Le rapport fait également état d'une mauvaise exploitation des investissements en logiciels de gestion pour 58 % des entreprises. Un constat corroboré par une étude réalisée en juin dernier par Sage sur l'usage d'un ERP et grâce à laquelle l'éditeur tirait plusieurs enseignements. Pour Benoît Gruber, "souvent, l'ERP choisi n'est pas utilisé par l'ensemble des salariés. Ensuite, la grande majorité des entreprises n'utilise qu'une partie des fonctionnalités". Le manque de formation est une autre raison invoquée. De quoi faire réfléchir les responsables marketing de Sage sur les évolutions à apporter à X3, d'ores et déjà utilisé par 5 000 clients dans cent pays. Parmi les principaux objectifs affichés par l'éditeur, celui de rendre la solution la plus intuitive possible, la plus facile d'utilisation et pour tout type d'utilisateur. Autre priorité : la réduction des coûts d'implémentation. "Une solution a de la valeur si elle est utilisable rapidement", observe Benoît Gruber.

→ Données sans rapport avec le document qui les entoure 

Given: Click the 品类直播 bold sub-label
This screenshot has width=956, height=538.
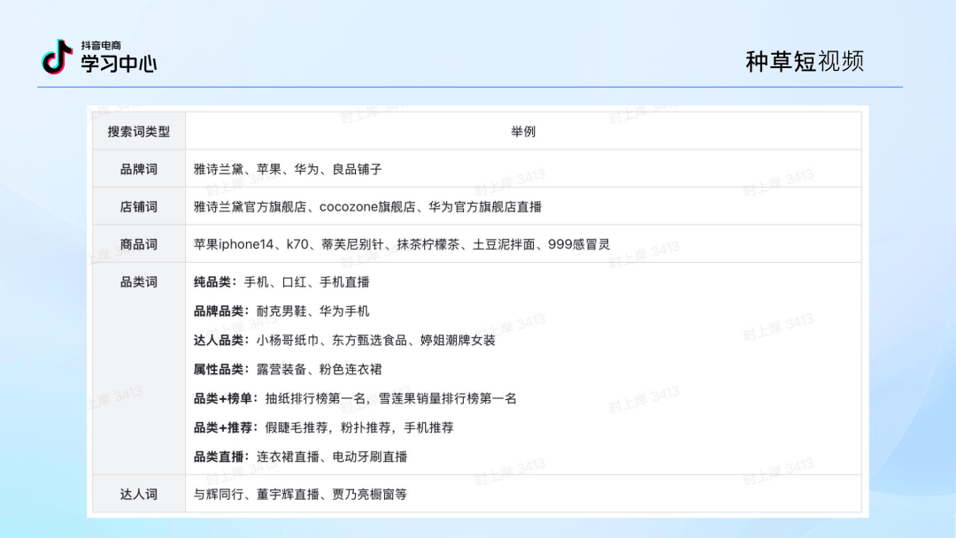Looking at the screenshot, I should [x=221, y=457].
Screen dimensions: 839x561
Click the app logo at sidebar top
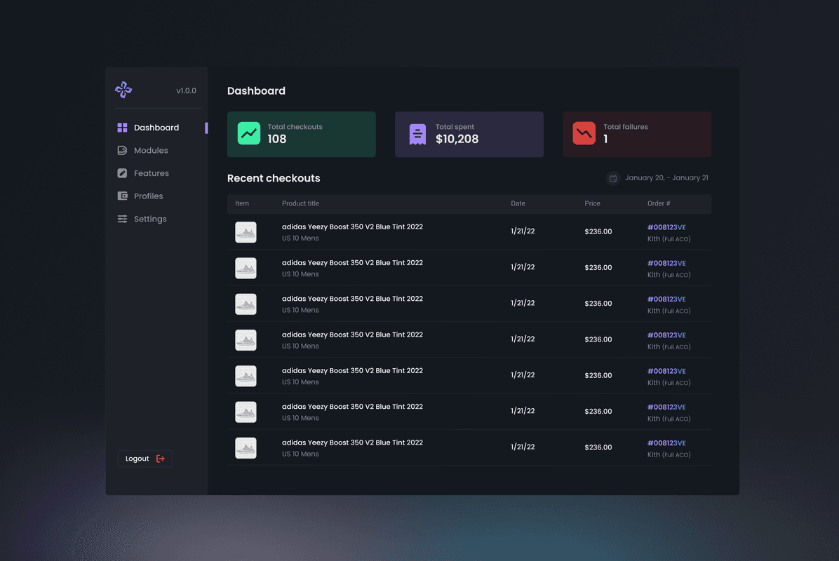123,89
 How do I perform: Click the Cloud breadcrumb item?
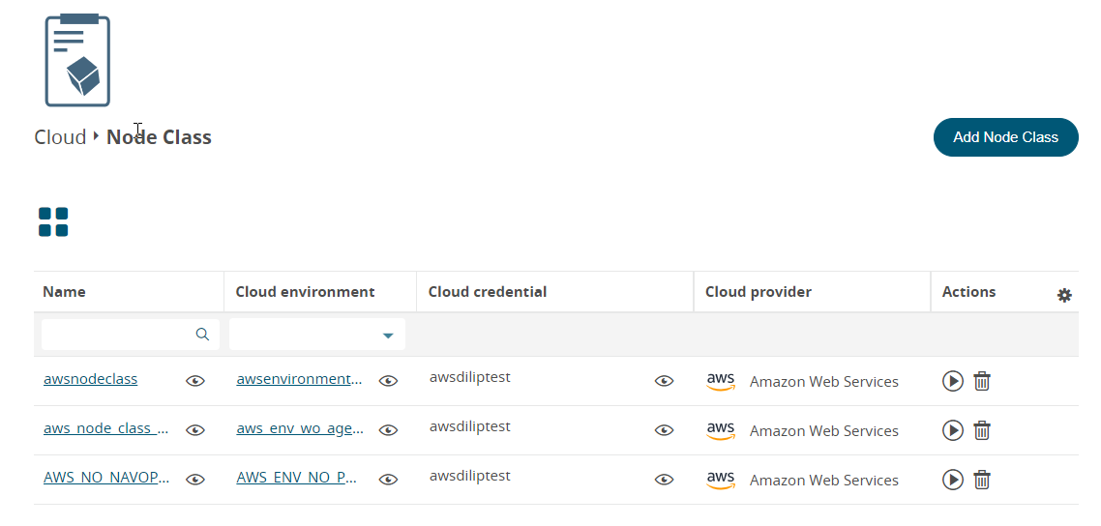60,137
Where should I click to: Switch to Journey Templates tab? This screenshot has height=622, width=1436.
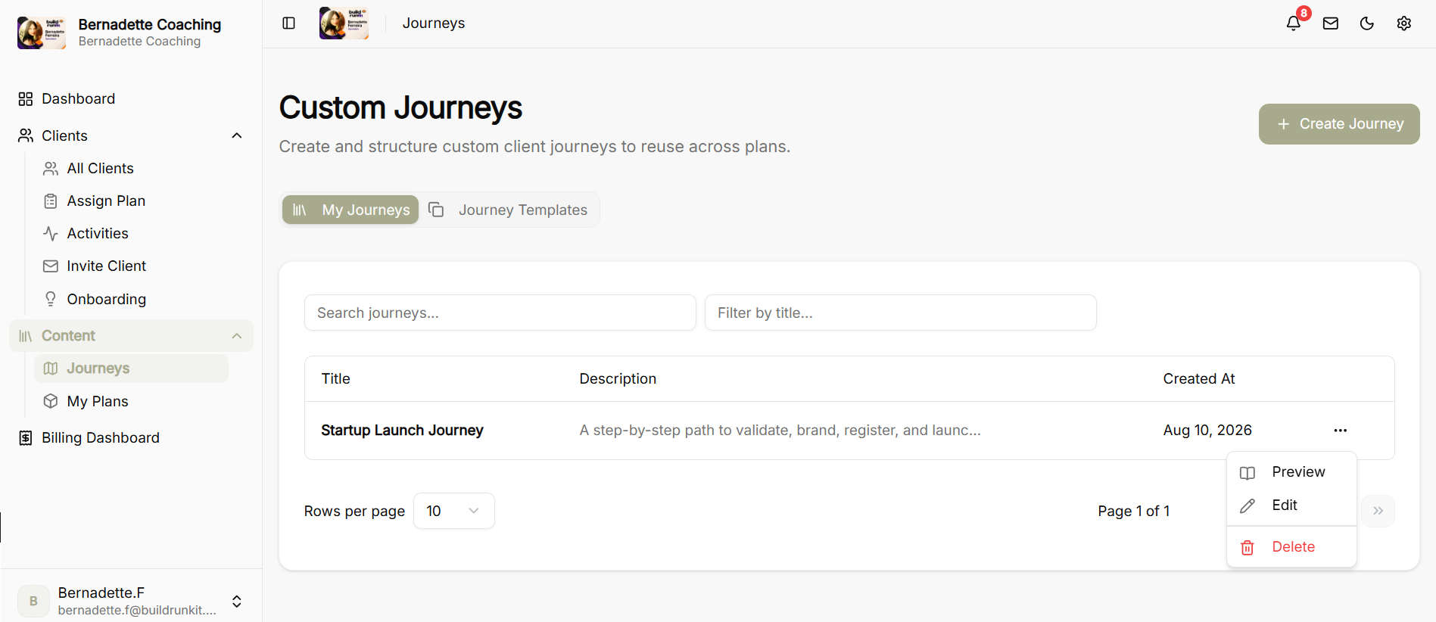pos(509,210)
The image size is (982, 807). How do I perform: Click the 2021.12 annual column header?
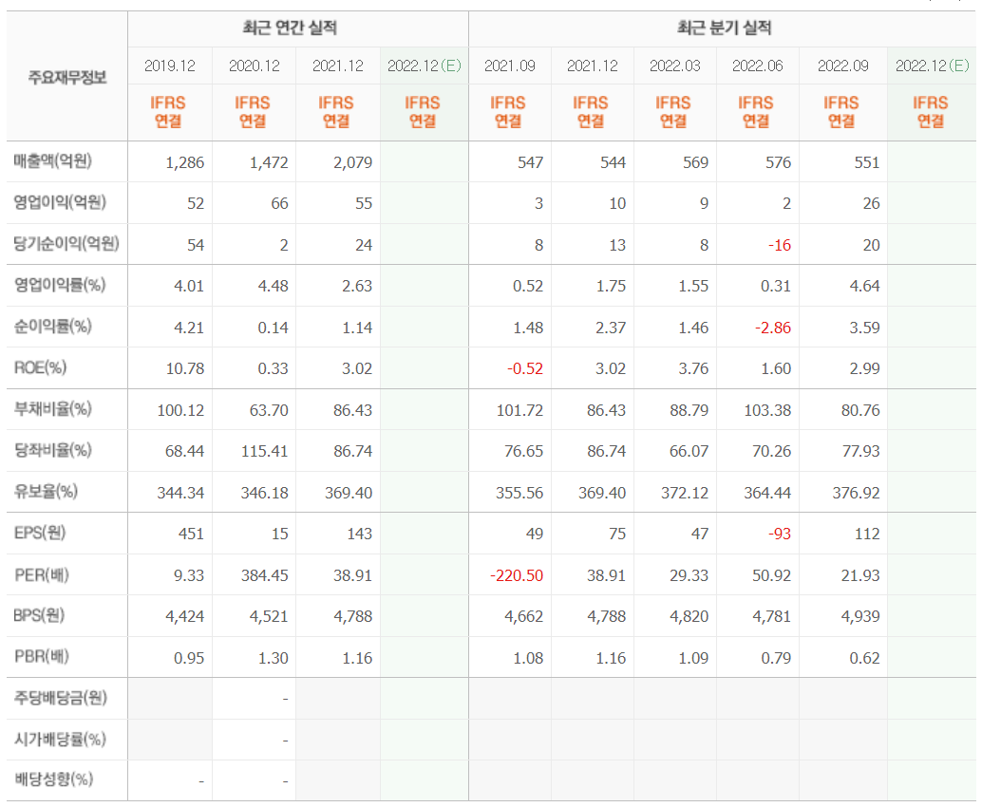point(336,66)
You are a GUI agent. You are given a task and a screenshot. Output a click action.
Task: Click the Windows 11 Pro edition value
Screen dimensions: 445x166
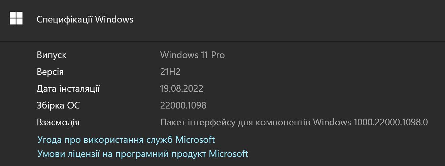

Enfin, dernier point : l'accessibilité de l'ERP dans un environnement mobile. "Une solution efficiente se doit donc d'être 'user friendly', facile à mettre en œuvre et très mobile", résume-t-il. En attendant, Sage espère conquérir les marchés slovaque, tchèque et turc avec sa solution ERP X3. Si la Turquie ne figure pas dans le rapport, elle a un fort potentiel, estiment les experts de Sage. "Les entreprises européennes n'hésitent pas à investir. Elles vont avoir besoin pour leurs filiales de disposer d'un SI cohérent avec le pays dans lequel elles s'installent", note Benoît Gruber. Le rapport constate aussi la frilosité des entreprises pour opérer une transformation numérique. Internet, le e-commerce et la relation client online ne sont pas encore des priorités pour nombre d'entre elles. 53 % estiment que la transformation numérique est importante pour l'avenir, mais pas dans l'immédiat. "Ces chiffres m'ont surprise", avoue Jayne Archbold. "Cependant, je pense qu'ils n'associent pas ce qu'ils font à une transformation digitale". Benoît Gruber renchérit : "On met de nombreuses choses derrière le numérique. Quoi qu'il en soit, derrière cette transformation, il y a un vrai changement de modèle d'affaires que Sage compte bien accompagner".
Sandrine Tournigand
* La VAB (Valeur ajoutée brute) est une mesure économique de la production, couvrant les biens et les services. Comparable au PIB, elle est calculée en soustrayant au chiffre d'affaires le coût des achats externes utilisés comme ressources pour produire ces biens et services, après prise en compte des subventions et impôts indirects.